[START]

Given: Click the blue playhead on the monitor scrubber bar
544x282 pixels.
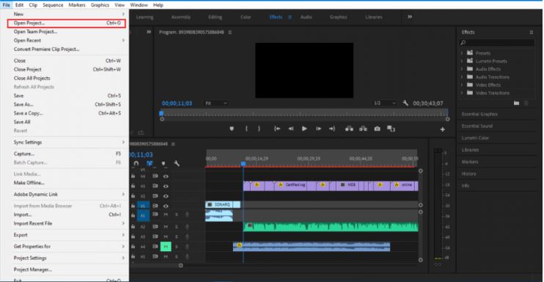Looking at the screenshot, I should point(161,113).
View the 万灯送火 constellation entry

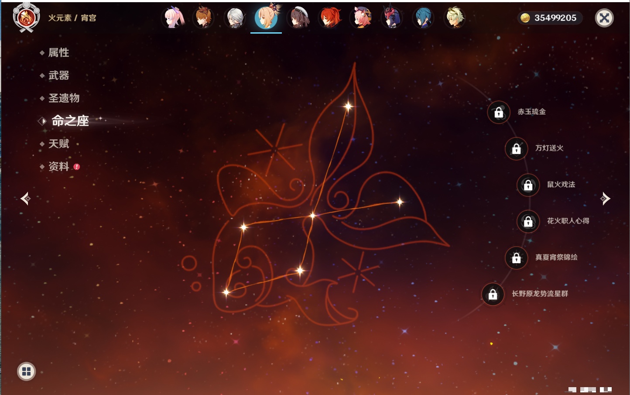[549, 148]
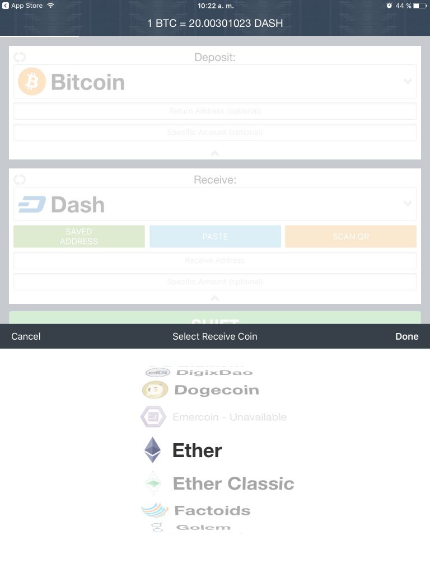The width and height of the screenshot is (430, 573).
Task: Click the Receive Address input field
Action: tap(215, 261)
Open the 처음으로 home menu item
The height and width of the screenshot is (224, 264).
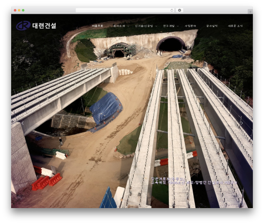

[END]

- [WORK TO BE COMPLETED]: Turn all the rows above into a Markdown table with the columns No. and Line. Give each non-blank line its own number, skip blank lines, and leave the pictures out.

- [ANSWER]:
| No. | Line |
|---|---|
| 1 | Given: Click the blue playhead on the monitor scrubber bar |
| 2 | 544x282 pixels. |
| 3 | Looking at the screenshot, I should point(161,113). |
| 4 | View the 万灯送火 constellation entry |
| 5 | [549, 148] |
| 6 | The width and height of the screenshot is (430, 573). |
| 7 | Task: Click the Receive Address input field |
| 8 | Action: tap(215, 261) |
| 9 | Open the 처음으로 home menu item |
| 10 | The height and width of the screenshot is (224, 264). |